Records excerpted from a collection
- Opening Delimiter -
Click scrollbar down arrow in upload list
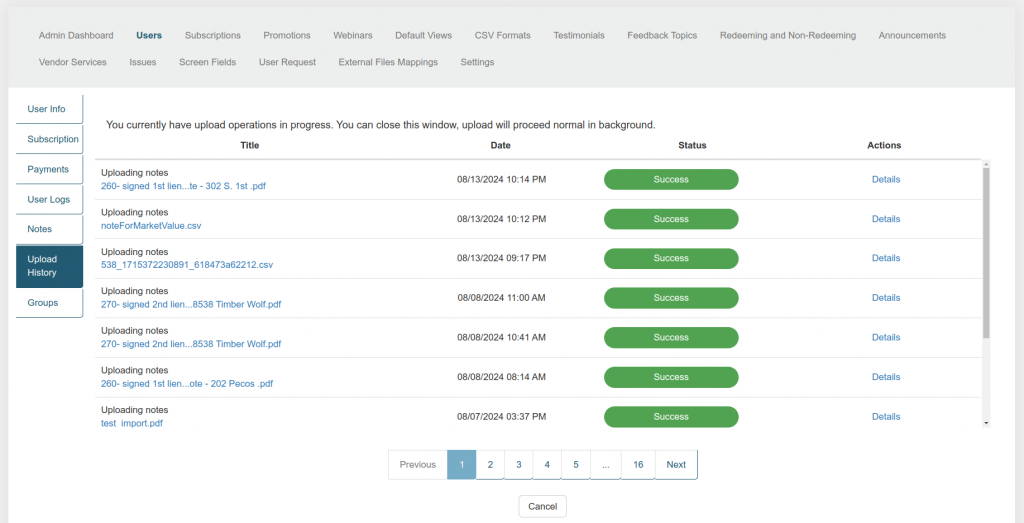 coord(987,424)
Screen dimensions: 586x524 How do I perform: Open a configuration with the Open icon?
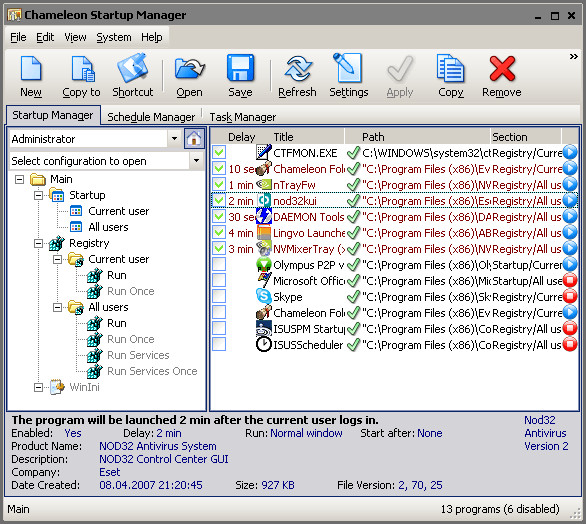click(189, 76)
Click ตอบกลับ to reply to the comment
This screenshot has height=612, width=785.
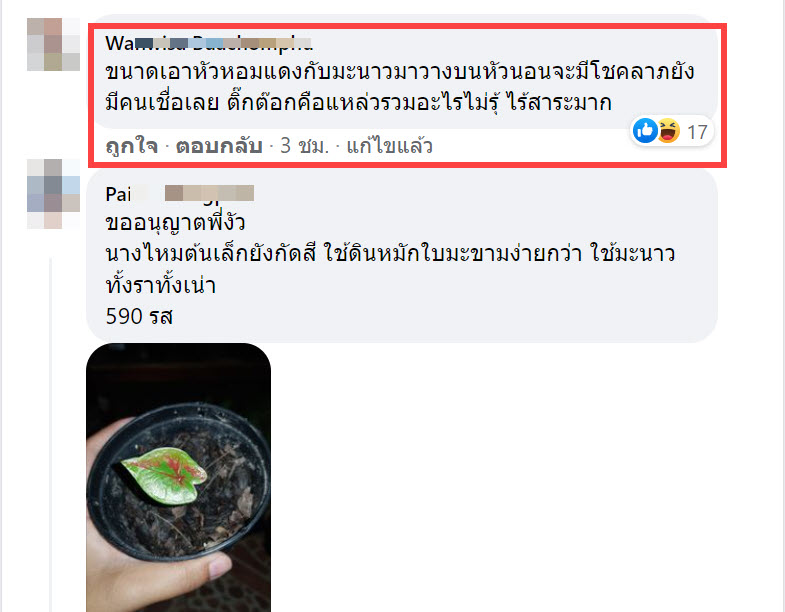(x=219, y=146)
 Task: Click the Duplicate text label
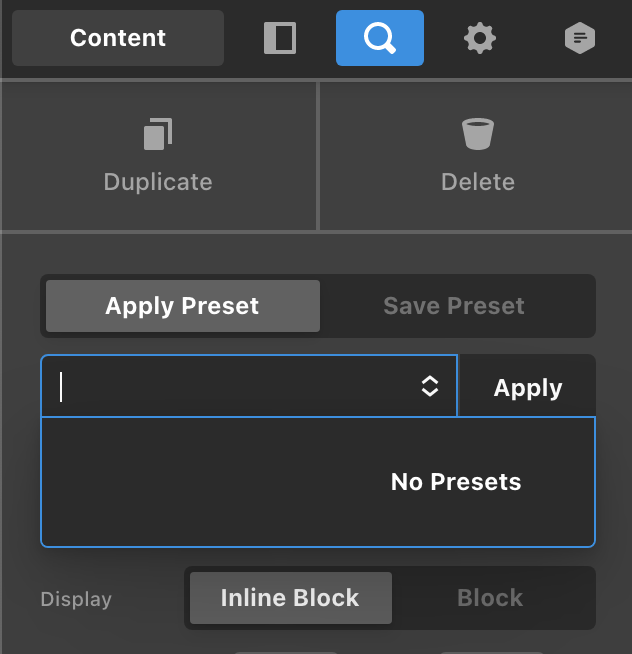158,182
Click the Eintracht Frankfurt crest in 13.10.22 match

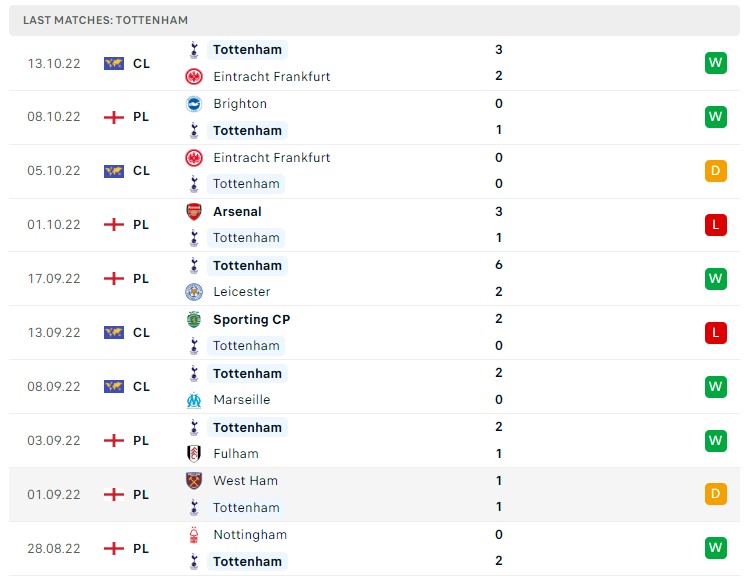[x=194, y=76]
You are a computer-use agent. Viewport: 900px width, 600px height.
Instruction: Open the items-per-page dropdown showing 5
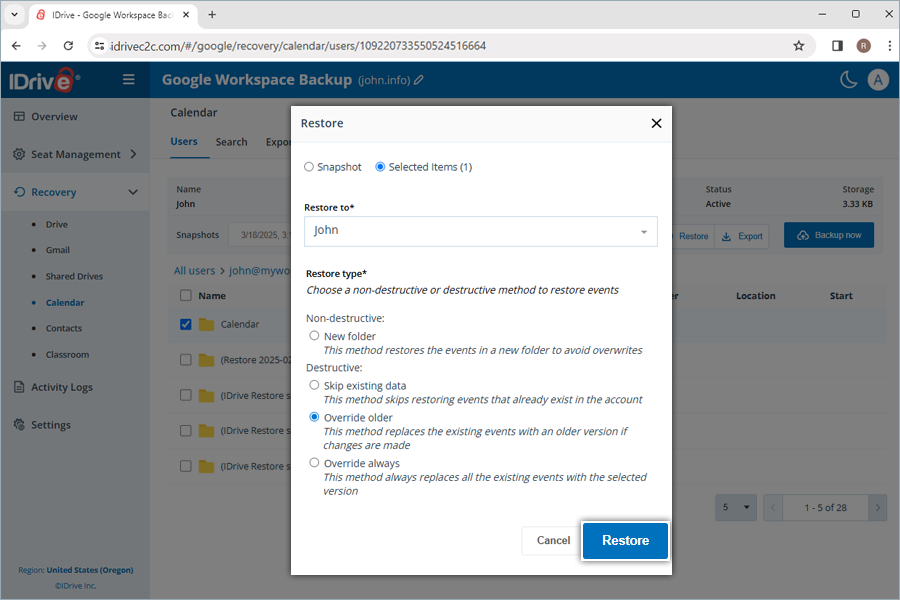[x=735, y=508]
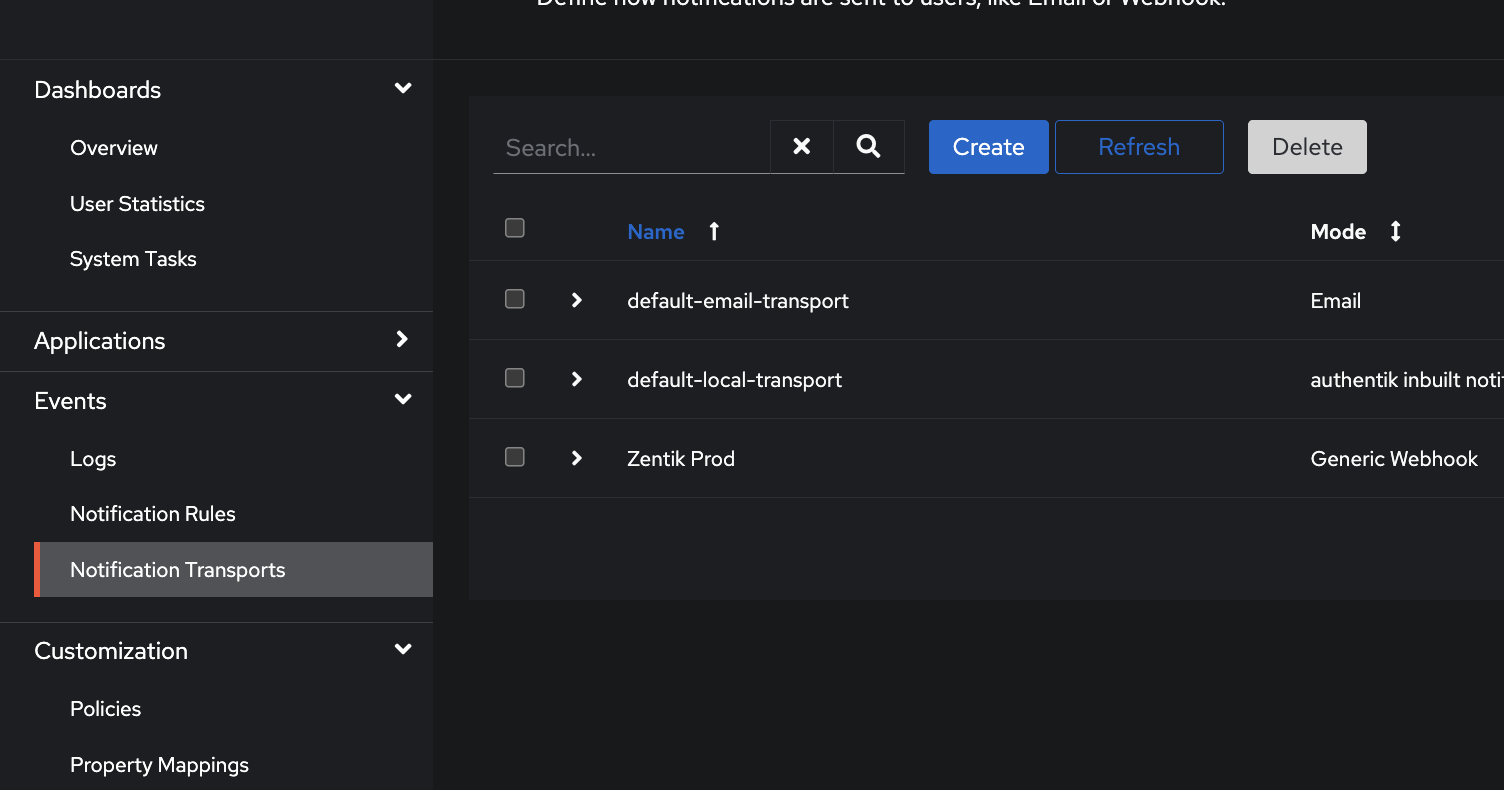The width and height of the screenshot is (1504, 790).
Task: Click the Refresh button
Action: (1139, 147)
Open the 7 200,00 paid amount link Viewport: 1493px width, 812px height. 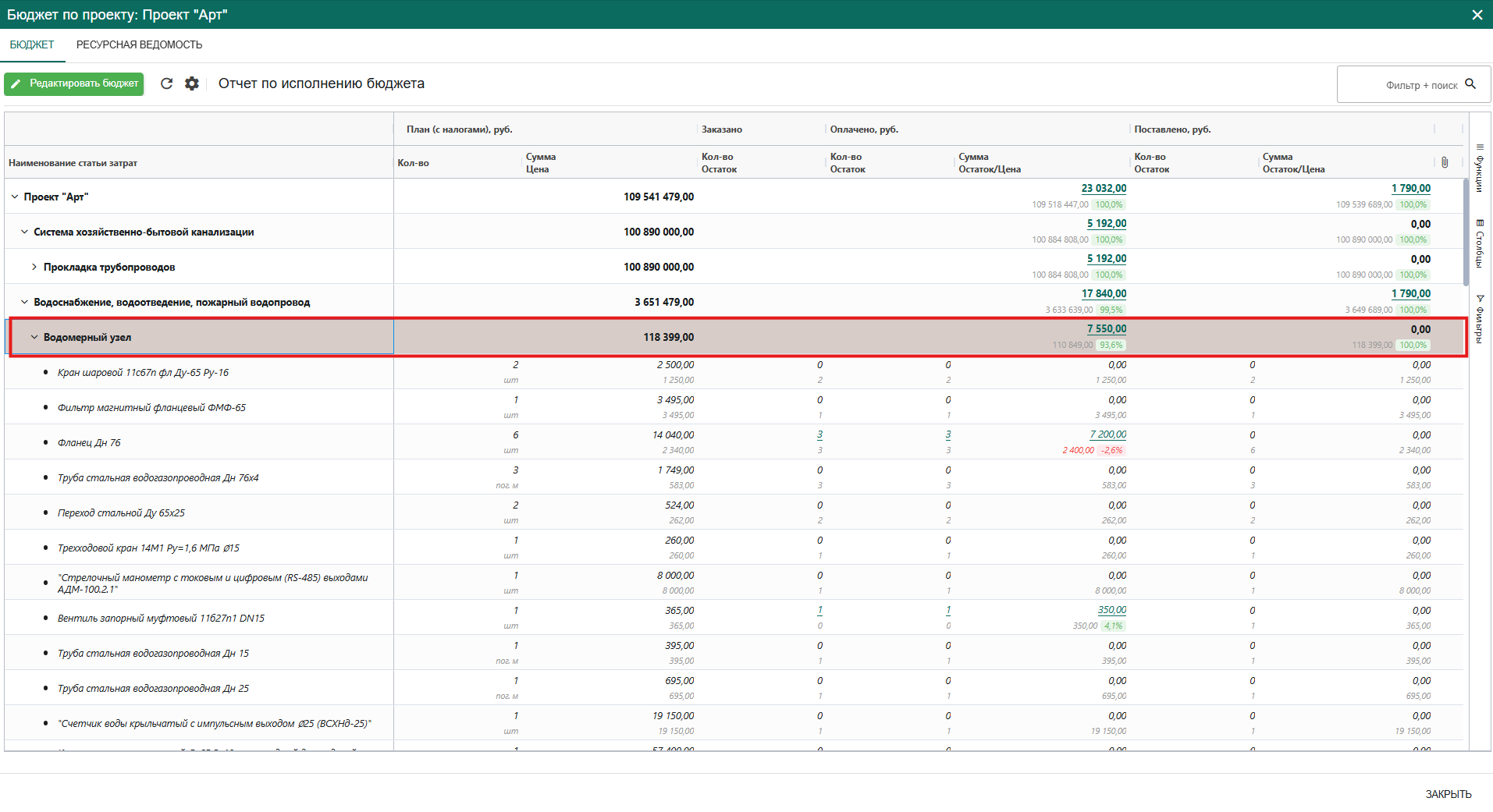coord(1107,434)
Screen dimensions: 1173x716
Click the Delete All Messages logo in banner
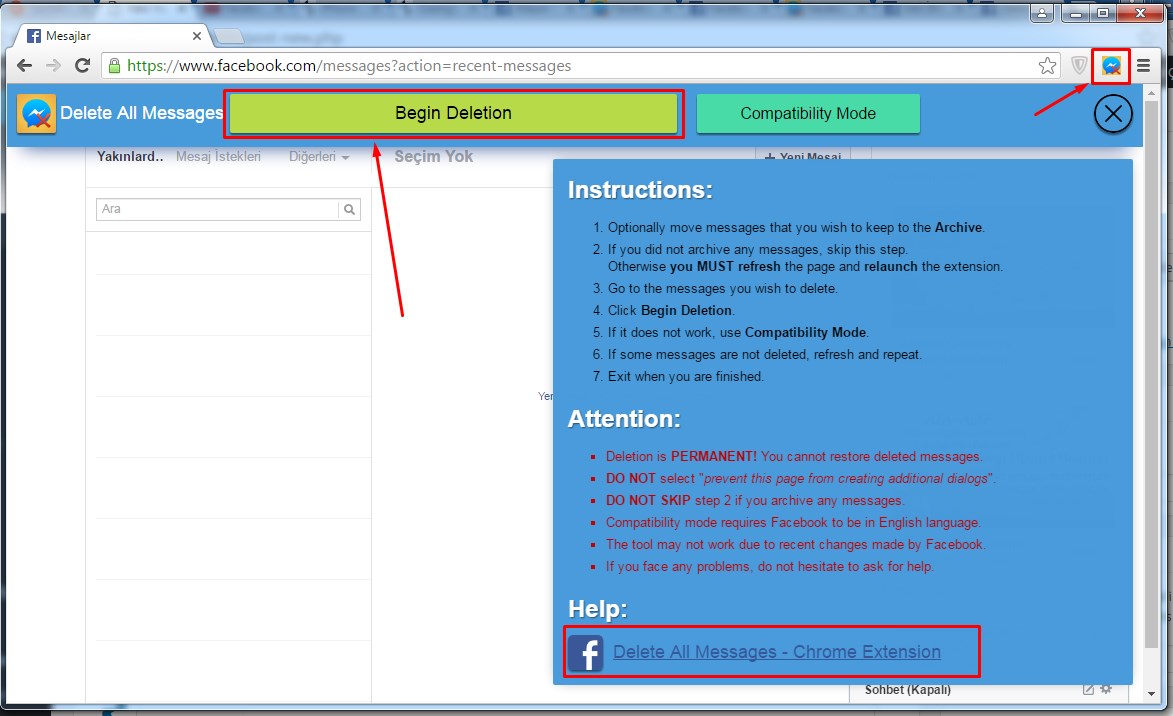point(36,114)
- Closing Delimiter -
=== What you will do ===
Return only the part above that opens with the line containing "Task: Click the Duplicate text label" and closes with the line containing "You are a computer-use", exactly and with both ends, skipping the pictures.

=== Your solution ===
 Task: Click the Duplicate text label
158,182
Click the Eintracht Frankfurt crest in 13.10.22 match

[x=194, y=76]
You are a computer-use agent. Viewport: 900px width, 600px height.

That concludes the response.